**AIM OF THE TASK:** If a line in the entries contains the word "will", list it.

**DATA LISTING:**
——

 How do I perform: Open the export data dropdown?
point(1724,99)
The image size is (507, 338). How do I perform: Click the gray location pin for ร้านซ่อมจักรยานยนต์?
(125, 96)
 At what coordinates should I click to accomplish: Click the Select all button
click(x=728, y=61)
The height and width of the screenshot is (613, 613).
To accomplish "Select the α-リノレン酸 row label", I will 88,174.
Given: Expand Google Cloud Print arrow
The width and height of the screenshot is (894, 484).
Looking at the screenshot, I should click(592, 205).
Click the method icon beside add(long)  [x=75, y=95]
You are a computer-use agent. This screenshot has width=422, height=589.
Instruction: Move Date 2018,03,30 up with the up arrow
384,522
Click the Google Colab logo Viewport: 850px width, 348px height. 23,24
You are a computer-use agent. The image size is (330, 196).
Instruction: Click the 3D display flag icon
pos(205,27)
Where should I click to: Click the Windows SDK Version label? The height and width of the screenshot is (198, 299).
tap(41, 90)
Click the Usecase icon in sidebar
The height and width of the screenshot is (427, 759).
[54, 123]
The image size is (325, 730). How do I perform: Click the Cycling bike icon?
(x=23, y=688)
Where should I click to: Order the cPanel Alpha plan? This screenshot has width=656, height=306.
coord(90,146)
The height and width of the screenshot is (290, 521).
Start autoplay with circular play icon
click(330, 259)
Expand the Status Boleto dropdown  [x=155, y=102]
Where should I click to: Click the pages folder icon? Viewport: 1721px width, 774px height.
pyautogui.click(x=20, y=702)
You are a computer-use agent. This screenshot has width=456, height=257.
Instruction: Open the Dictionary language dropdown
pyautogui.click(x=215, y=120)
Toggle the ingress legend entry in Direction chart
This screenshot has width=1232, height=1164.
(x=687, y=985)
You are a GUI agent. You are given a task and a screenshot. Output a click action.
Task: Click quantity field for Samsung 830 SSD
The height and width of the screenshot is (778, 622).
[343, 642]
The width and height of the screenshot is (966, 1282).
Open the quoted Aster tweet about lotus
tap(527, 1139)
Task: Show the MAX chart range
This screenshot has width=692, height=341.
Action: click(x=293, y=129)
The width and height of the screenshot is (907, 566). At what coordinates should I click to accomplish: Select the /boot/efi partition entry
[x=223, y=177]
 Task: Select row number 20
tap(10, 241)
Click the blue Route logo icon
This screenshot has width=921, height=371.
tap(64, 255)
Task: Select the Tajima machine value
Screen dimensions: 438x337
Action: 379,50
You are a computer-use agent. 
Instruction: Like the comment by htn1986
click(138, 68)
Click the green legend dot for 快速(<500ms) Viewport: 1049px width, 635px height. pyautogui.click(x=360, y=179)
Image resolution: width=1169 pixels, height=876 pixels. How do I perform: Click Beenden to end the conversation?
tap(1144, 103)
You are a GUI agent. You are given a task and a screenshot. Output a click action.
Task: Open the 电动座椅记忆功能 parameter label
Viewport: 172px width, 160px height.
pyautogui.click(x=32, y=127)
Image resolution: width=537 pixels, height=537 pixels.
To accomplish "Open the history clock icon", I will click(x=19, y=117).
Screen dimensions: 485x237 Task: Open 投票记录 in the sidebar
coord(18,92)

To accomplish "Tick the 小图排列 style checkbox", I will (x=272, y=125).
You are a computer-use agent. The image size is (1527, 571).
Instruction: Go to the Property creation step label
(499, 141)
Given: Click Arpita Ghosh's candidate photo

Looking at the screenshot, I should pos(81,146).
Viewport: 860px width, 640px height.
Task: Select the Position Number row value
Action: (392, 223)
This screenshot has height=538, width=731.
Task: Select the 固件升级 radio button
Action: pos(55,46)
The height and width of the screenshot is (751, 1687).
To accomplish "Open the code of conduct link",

——

**ANSWER BOX:**
To accomplish "Select the α-リノレン酸 row label", I will 88,174.
To accomplish "Open the history clock icon", I will click(x=19, y=117).
To accomplish "Tick the 小图排列 style checkbox", I will (x=272, y=125).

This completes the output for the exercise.